┌─ Record extracts
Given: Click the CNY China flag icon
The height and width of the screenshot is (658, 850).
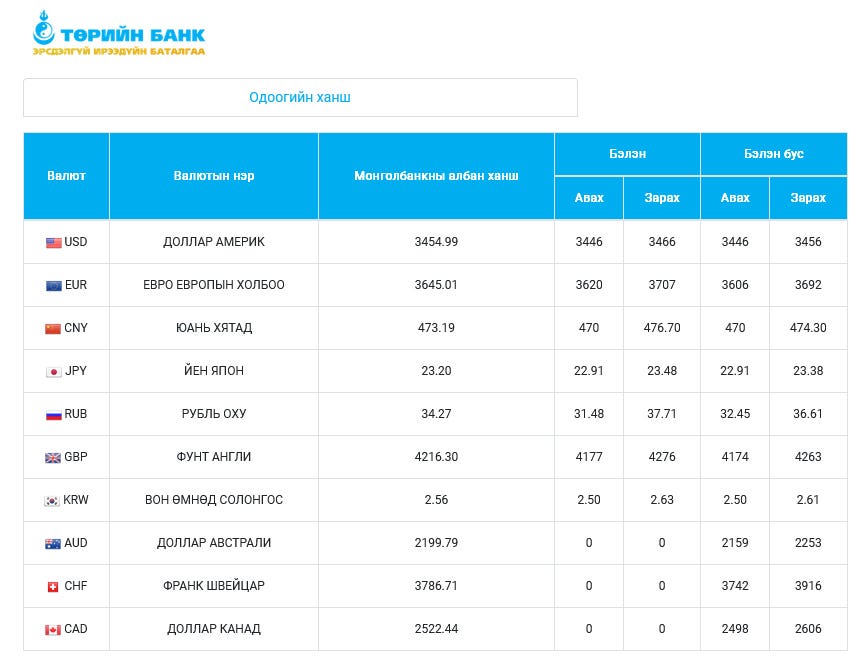Looking at the screenshot, I should (x=53, y=328).
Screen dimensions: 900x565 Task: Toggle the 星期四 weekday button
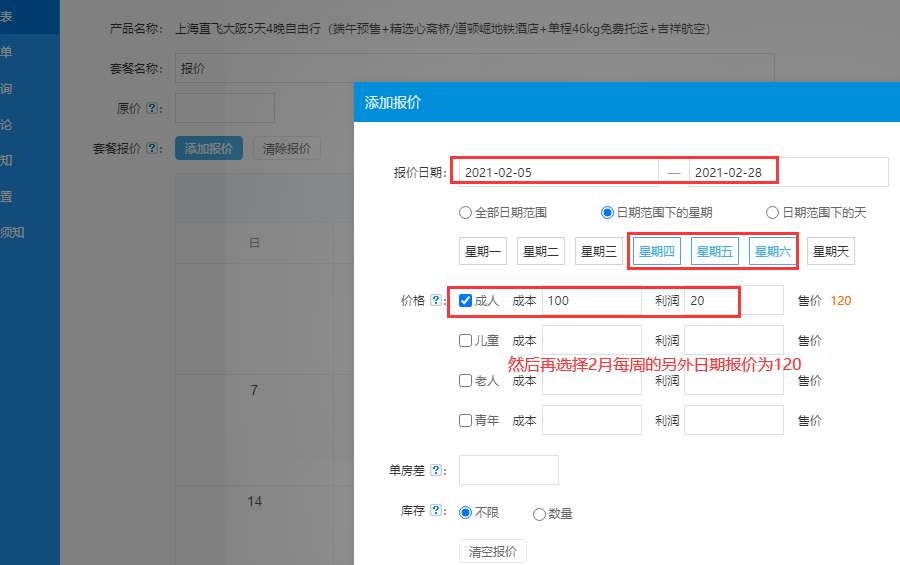coord(657,252)

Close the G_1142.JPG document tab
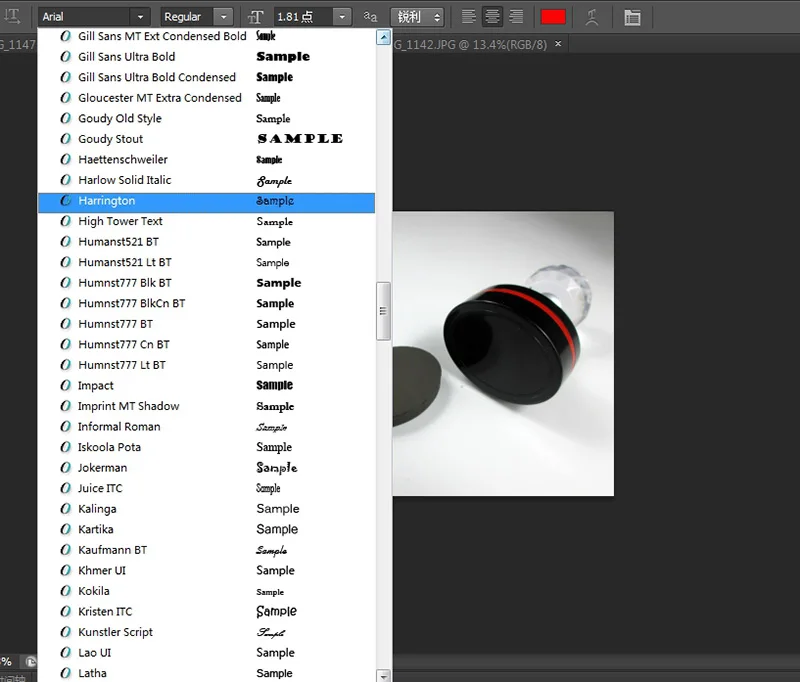pyautogui.click(x=558, y=44)
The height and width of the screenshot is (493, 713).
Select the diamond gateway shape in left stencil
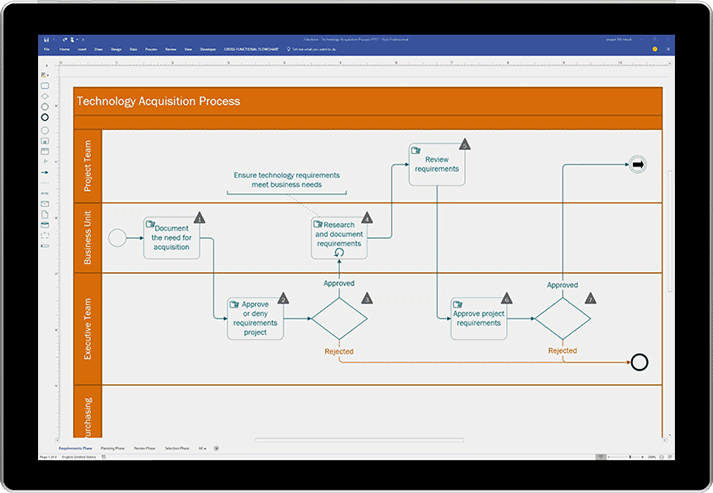tap(45, 96)
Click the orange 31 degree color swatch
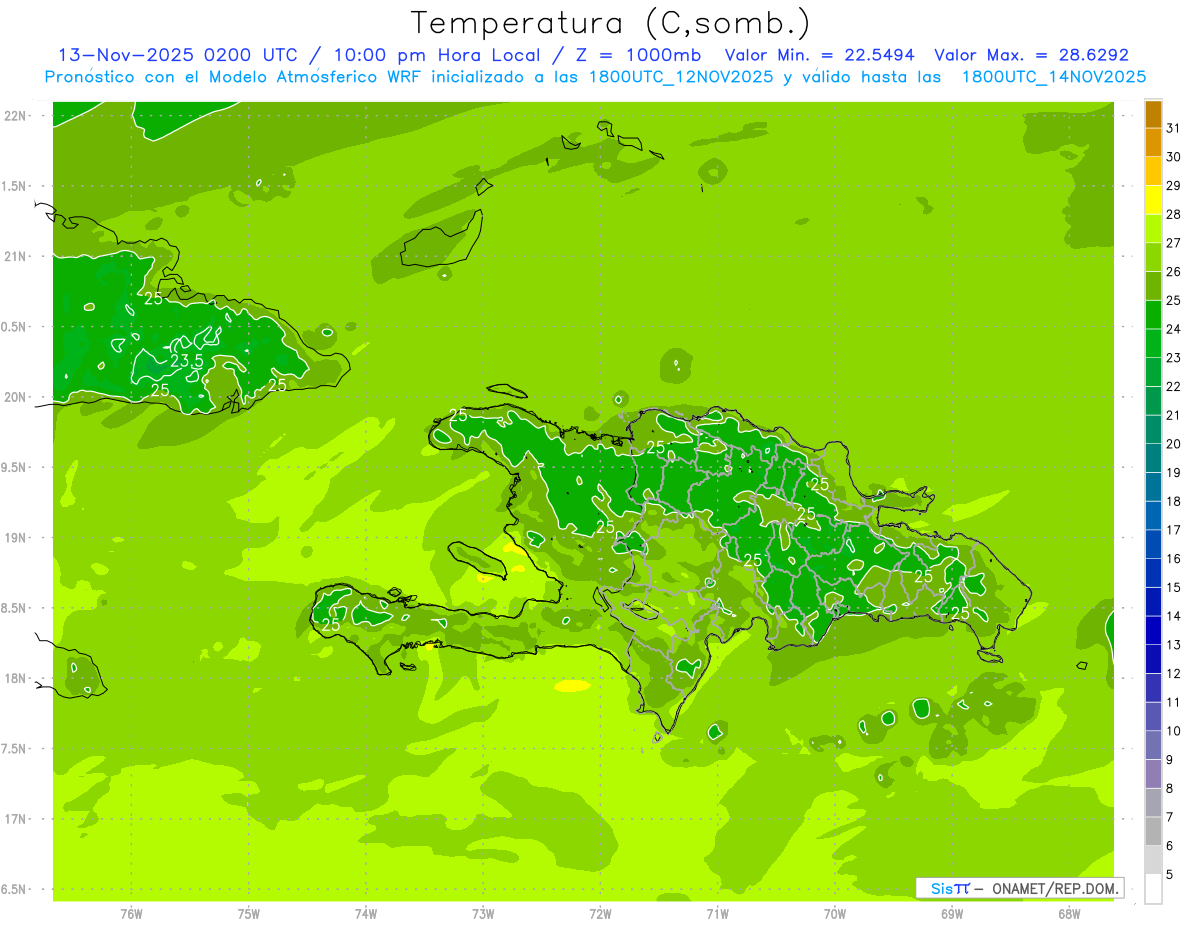 (x=1153, y=115)
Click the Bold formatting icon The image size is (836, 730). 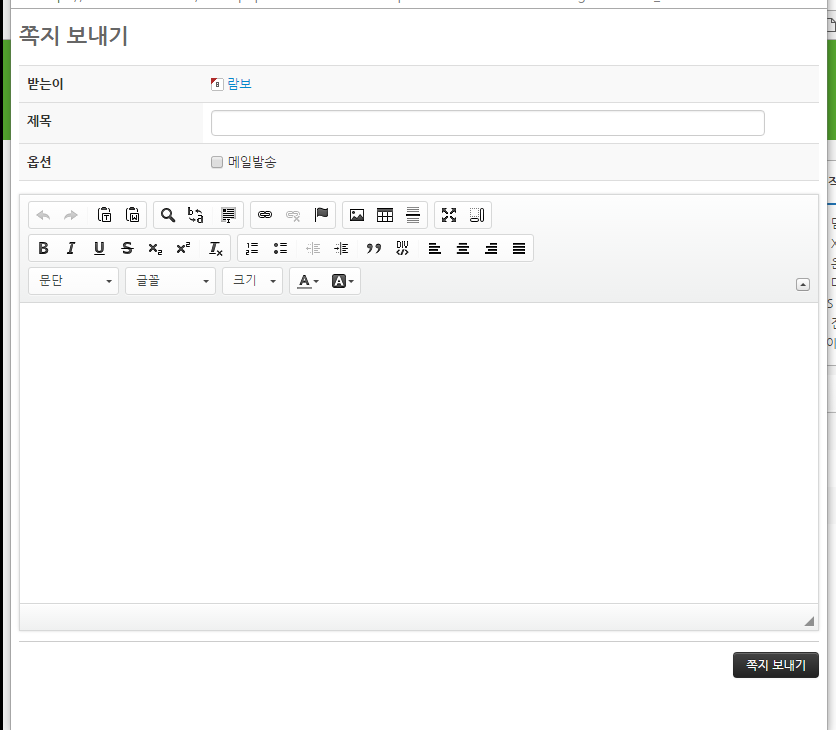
└─
> Your assignment
Starting at the line that holds "Click the orange 31 degree color swatch", print each line through the last one of the entries above, exactly and with both ends included; no pictures.

> Task result
Click the orange 31 degree color swatch
 (x=1153, y=115)
Click the Bold formatting icon The image size is (836, 730). 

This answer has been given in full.